## Work task
Where a line below includes the word "agent", copy that line.
*** Input for this task Section Begins ***
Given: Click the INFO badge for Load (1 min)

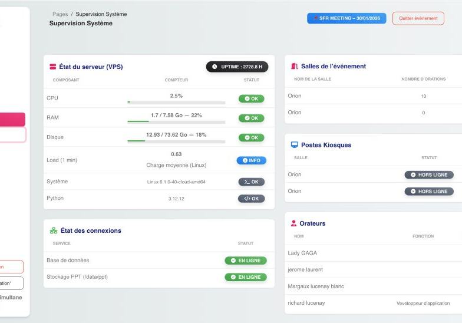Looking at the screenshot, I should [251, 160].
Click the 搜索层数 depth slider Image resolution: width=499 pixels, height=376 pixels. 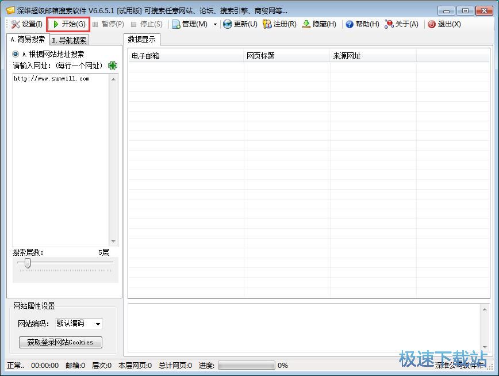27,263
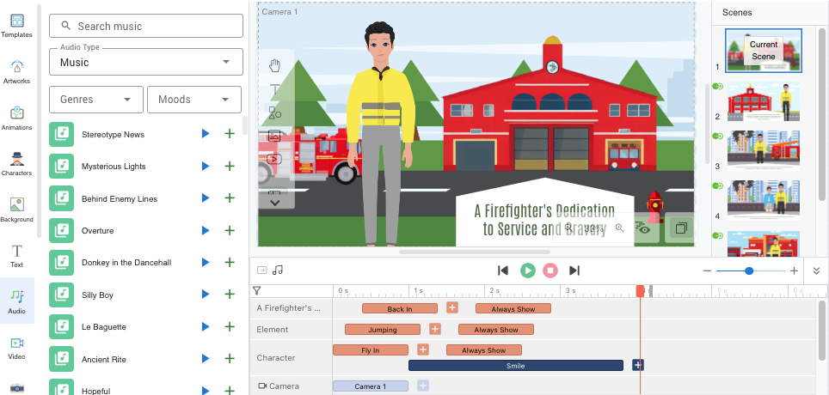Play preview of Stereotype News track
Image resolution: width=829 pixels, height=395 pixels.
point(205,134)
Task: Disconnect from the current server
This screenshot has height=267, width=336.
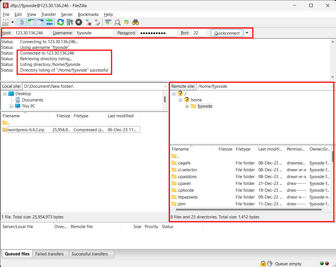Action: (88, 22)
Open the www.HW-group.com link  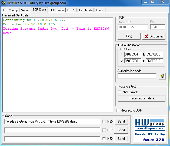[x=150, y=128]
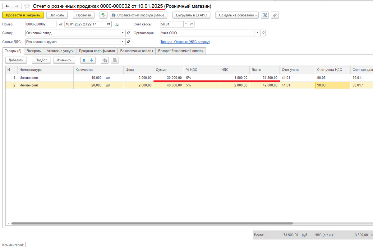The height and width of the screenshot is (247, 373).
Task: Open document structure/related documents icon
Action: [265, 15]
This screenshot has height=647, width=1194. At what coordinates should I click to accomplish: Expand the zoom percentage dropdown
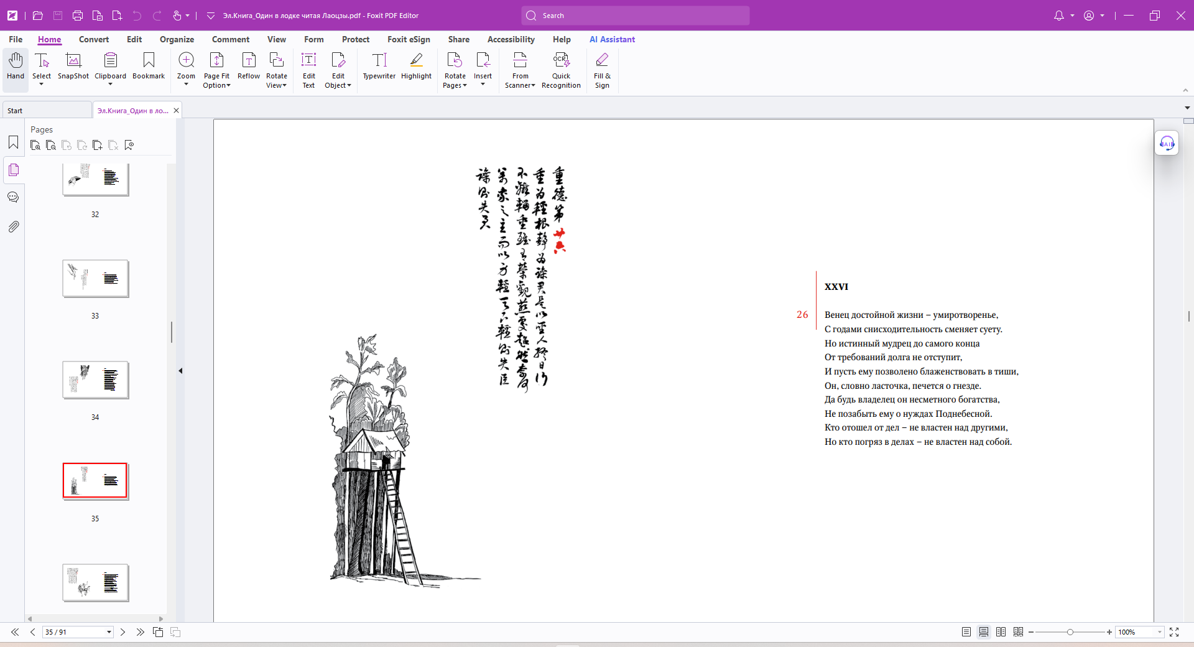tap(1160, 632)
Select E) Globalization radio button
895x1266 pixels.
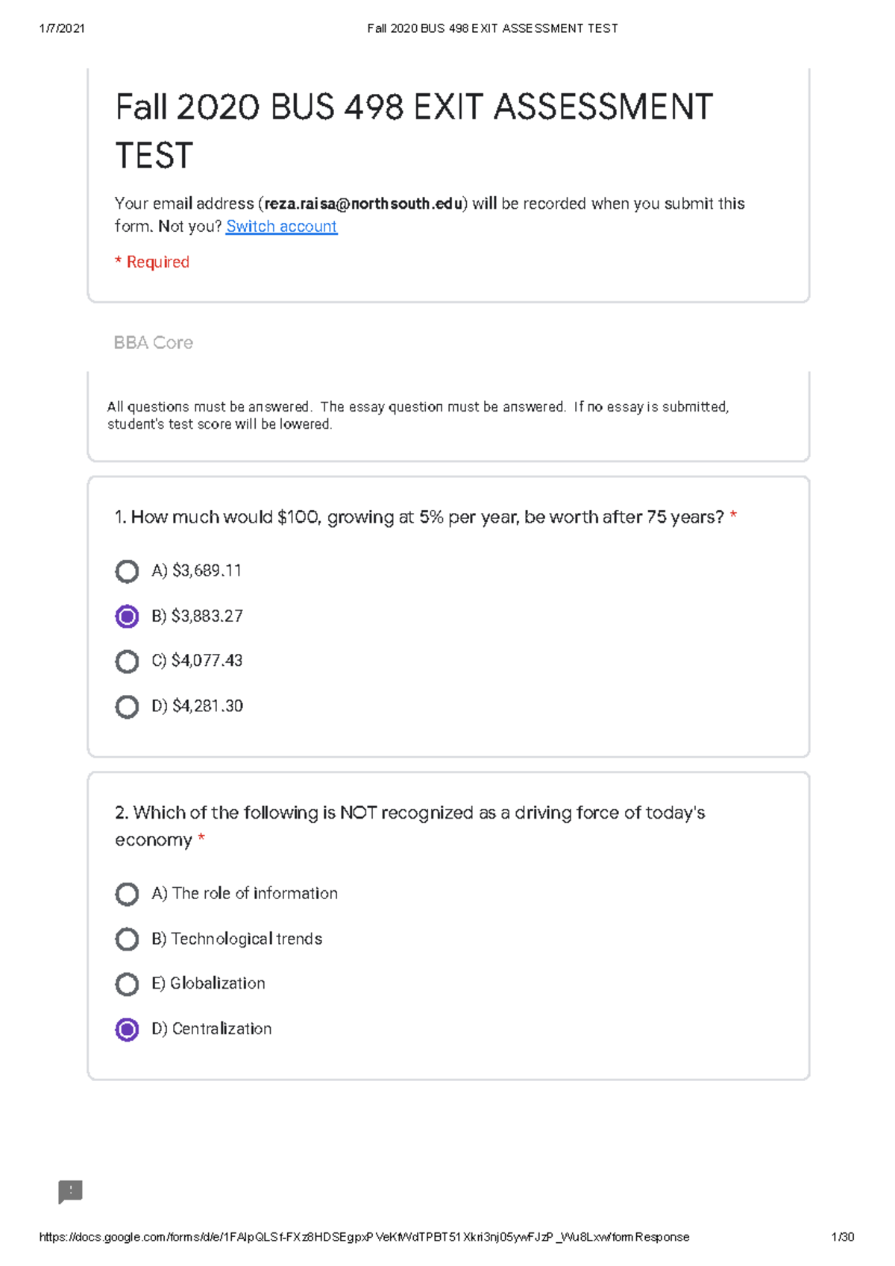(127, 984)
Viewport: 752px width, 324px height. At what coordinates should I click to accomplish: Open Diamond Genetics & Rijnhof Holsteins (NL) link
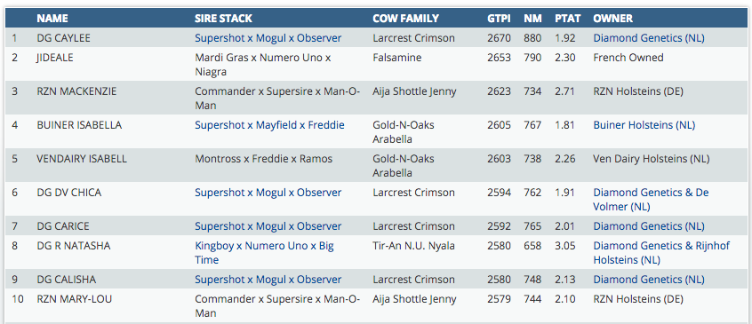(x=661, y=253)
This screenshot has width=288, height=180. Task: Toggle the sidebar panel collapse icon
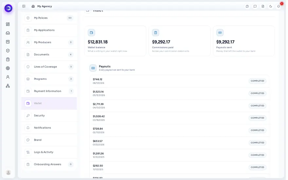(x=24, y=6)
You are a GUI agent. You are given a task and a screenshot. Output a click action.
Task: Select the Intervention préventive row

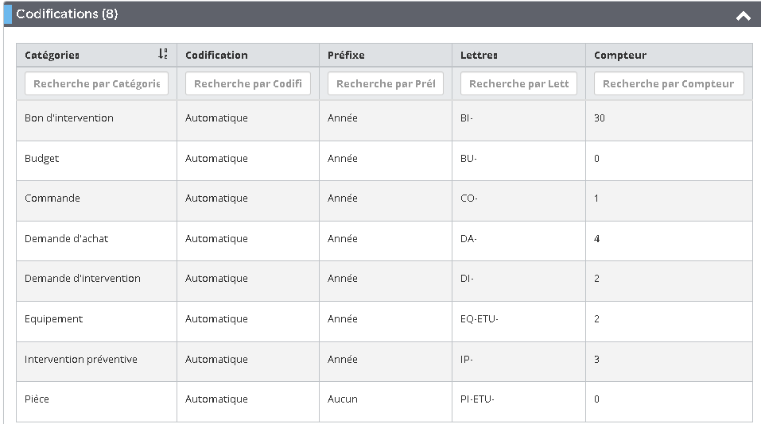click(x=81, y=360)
*** Input for this task Section Ends ***
*** Input for this task Section Begins ***
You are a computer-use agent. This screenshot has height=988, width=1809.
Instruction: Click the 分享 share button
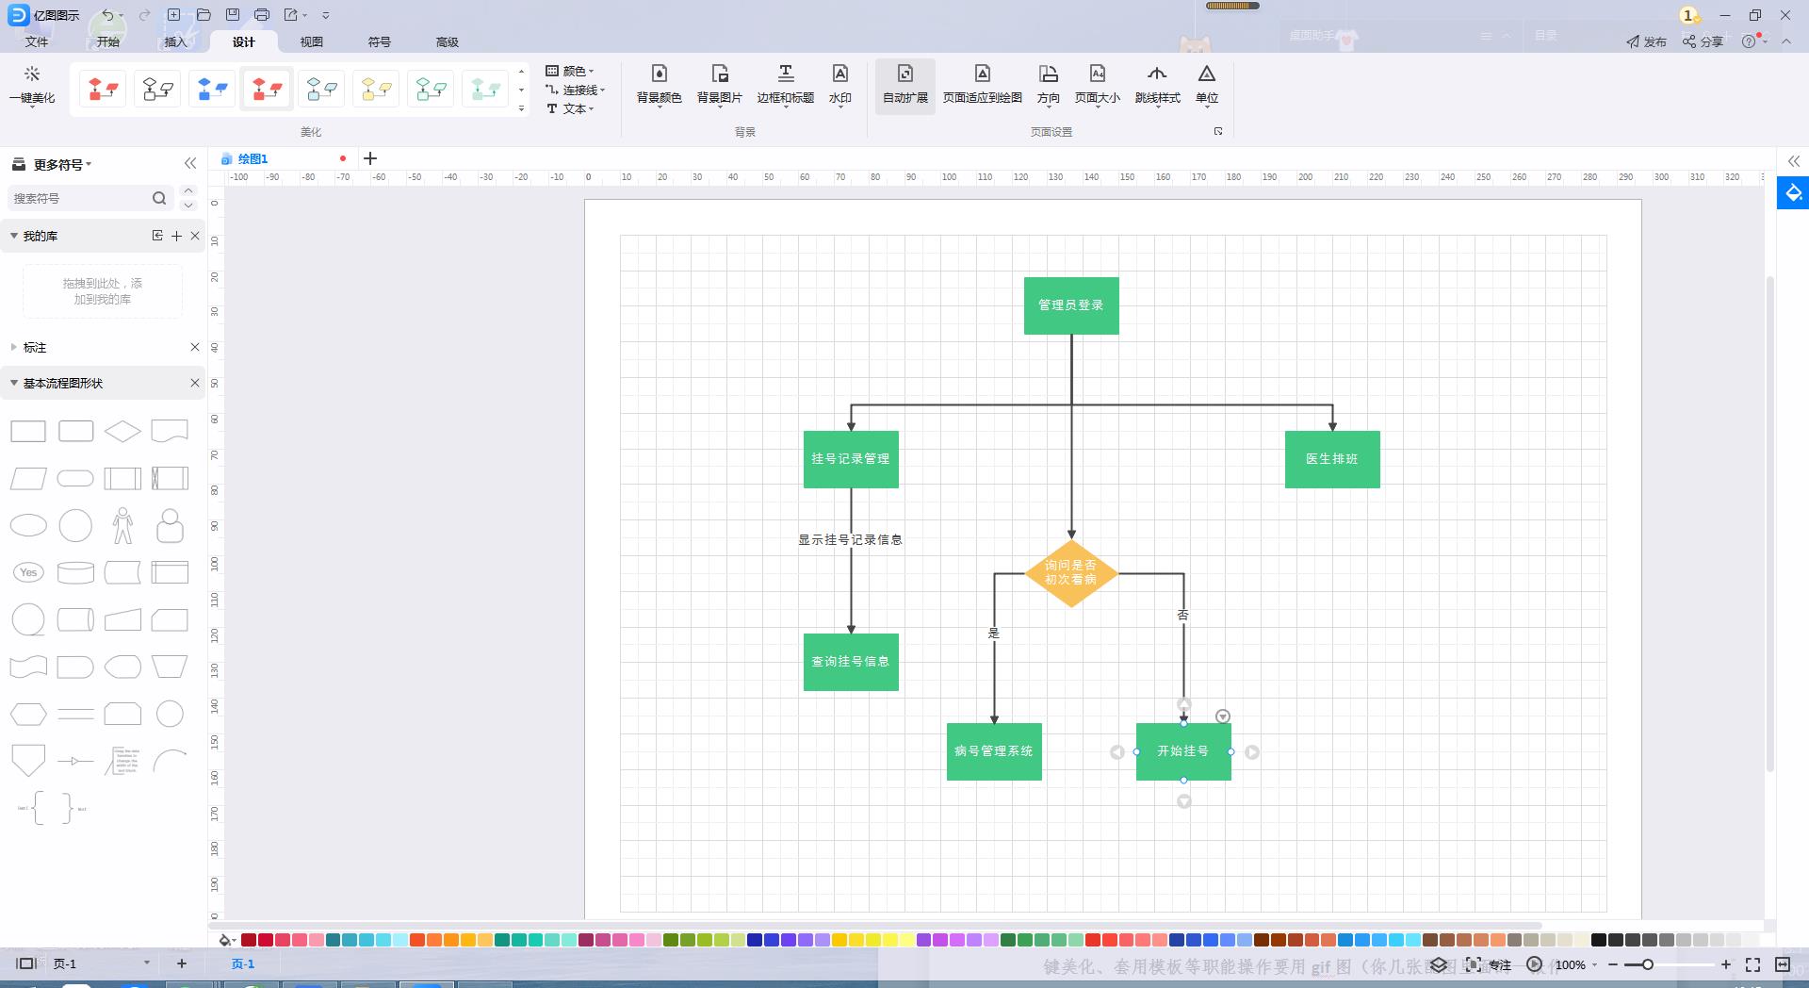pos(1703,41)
*** Input for this task Section Ends ***
*** Input for this task Section Begins ***
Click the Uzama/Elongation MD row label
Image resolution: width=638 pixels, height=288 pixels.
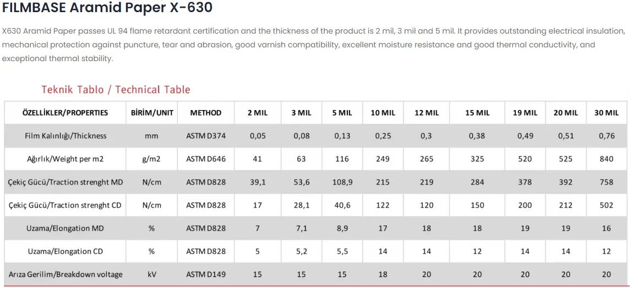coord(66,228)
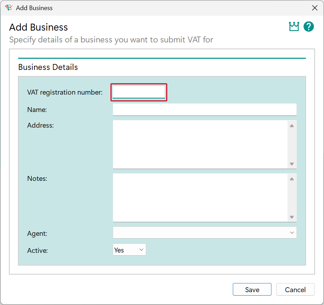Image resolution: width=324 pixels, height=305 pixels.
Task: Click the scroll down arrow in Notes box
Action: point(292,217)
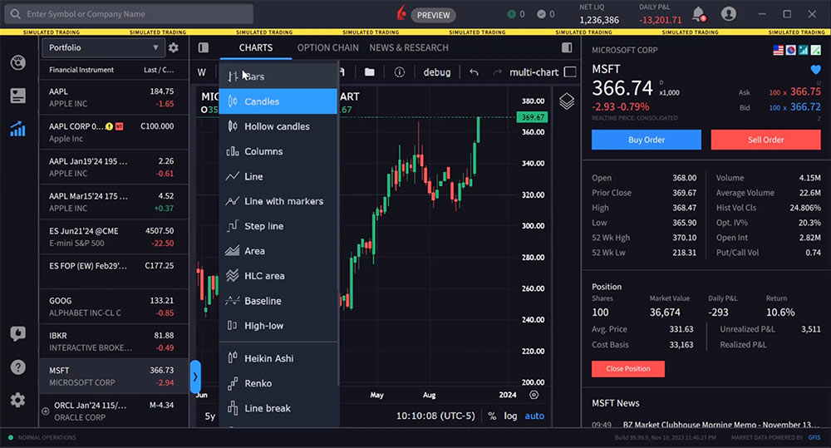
*** Input for this task Section Ends ***
## Output of the exercise
You are a GUI agent. You are given a task and a screenshot. Output a click action.
You are a computer-use agent. This screenshot has height=988, width=1809.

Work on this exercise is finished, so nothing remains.